# I need help



## Talierin (Nov 21, 2003)

I"m working on my final project, it's going to be a little book with all of Tolkien's heraldry emblems, and I'm finding that the copies I have of them aren't big enough and look crappy when scaled down. I got J.R.R. Tolkien: Artist & Illustrator out of the library and it has a few of them so I can scan them better, but I still need the other ones. I'm waiting for "Pictures" to come in at the library, but it would be nice to know if it has what I'm looking for, if anyone has it.
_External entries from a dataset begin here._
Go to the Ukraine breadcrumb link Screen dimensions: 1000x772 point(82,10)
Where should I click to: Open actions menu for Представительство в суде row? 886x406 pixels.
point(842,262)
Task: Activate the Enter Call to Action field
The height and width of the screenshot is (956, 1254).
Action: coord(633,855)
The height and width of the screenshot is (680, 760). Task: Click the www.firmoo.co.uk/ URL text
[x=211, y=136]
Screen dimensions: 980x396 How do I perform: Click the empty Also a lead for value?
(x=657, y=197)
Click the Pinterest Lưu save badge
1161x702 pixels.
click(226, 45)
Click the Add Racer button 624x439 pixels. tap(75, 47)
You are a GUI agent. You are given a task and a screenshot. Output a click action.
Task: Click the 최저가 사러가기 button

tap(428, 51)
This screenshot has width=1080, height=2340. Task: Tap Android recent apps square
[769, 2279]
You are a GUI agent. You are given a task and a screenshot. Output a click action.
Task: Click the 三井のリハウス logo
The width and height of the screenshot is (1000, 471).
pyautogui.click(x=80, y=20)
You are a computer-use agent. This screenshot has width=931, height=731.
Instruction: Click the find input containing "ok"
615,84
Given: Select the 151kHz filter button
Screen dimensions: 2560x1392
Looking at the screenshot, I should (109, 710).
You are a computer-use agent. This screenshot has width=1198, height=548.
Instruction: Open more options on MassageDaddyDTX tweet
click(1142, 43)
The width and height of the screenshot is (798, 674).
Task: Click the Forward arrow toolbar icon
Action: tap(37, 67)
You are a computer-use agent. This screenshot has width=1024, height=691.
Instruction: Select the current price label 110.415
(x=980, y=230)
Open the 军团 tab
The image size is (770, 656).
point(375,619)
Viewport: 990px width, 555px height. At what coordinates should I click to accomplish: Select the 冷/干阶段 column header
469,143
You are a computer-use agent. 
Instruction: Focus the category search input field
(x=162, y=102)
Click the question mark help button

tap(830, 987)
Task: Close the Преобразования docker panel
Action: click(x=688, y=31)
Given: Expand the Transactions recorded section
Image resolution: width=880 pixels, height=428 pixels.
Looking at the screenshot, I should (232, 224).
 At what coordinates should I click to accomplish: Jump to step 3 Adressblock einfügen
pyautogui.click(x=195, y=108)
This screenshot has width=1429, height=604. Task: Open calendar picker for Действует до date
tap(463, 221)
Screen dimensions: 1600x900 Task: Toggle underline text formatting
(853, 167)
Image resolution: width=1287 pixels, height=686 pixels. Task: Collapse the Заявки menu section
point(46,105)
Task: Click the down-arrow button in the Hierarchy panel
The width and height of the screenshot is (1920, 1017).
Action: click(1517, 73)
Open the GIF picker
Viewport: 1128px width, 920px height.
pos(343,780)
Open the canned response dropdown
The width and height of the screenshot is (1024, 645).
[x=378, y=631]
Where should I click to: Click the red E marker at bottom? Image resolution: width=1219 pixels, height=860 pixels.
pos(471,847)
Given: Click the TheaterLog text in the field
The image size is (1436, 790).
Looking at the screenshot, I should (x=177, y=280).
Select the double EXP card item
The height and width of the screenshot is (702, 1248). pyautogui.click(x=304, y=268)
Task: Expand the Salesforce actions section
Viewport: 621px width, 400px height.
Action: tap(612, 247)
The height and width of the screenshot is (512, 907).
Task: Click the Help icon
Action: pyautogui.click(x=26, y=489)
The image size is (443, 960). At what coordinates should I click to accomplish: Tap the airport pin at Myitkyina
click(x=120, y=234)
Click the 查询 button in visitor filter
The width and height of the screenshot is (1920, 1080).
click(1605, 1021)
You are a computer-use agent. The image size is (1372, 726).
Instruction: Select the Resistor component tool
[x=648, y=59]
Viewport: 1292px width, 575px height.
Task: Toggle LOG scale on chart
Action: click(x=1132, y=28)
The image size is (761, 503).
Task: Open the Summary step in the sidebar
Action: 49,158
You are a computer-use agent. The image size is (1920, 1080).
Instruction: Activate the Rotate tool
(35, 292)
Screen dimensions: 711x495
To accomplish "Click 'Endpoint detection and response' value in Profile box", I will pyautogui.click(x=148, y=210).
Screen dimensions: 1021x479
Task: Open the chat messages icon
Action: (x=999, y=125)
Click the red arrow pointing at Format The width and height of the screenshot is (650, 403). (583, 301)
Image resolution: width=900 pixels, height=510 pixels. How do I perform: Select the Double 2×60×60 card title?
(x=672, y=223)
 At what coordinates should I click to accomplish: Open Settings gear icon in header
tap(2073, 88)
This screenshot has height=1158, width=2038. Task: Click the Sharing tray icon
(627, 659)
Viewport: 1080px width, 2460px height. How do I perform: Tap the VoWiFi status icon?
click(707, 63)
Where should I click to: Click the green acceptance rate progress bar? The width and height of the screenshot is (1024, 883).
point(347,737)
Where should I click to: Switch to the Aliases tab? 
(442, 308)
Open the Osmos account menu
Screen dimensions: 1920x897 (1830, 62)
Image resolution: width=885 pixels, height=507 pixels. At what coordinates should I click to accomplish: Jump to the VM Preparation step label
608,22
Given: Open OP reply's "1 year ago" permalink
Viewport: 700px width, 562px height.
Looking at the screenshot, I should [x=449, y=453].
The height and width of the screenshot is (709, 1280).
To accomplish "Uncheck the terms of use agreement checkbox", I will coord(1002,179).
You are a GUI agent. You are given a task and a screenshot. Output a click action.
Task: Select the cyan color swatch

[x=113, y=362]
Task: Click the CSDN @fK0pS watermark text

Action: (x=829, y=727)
The emblems I still need are:

Feanor
Finrod Felegund
Beren
Earendil
Haleth
Beor
Hador
The Silmarils

Thanks!


----------



## Beleg (Nov 21, 2003)

erm, what are heraldry emblems?
Pictures?


----------



## Talierin (Nov 21, 2003)

they look like this:


----------



## Celebthôl (Nov 21, 2003)

I have loads on my Silmarillion book. . . (well 6 or so) ill try somehow to scne them if i can. . . 

*Looks hopelessly at dads scanner. . .*

He'd never. . . *thinks*


----------



## Idril (Nov 21, 2003)

Have you seen this site: Emblem & Heraldry


----------



## Lantarion (Nov 21, 2003)

WOW what a fantastic site!! (Even though the guy who wrote that up was called _Måns_!  )
I also have a box-set copy of the Silmarillion, with a pull-out sheet with all the emblems on it.. 
I was actually inspired to draw my own little emblem in Art class (just for fun) based on Tolkien's conceptions; or rather the conceptions I have of his conceptions!  If I get my scanner to work properly I'd like to put it up somewhere.. *looks around for a picture gallery-thread*


----------



## Talierin (Nov 21, 2003)

Yeah, seen that site and a couple others, thanks though...
I really just want to know how many are in the book I mentioned.

And I have an old 70s boxed set of lotr with them on it, I tried scanning it but the background is shiny gold and it's all scratched up and henceforth won't work


----------



## Turin (Dec 2, 2003)

Too bad theres no heraldry emblem for the house of Hurin, that would be very awsome.


----------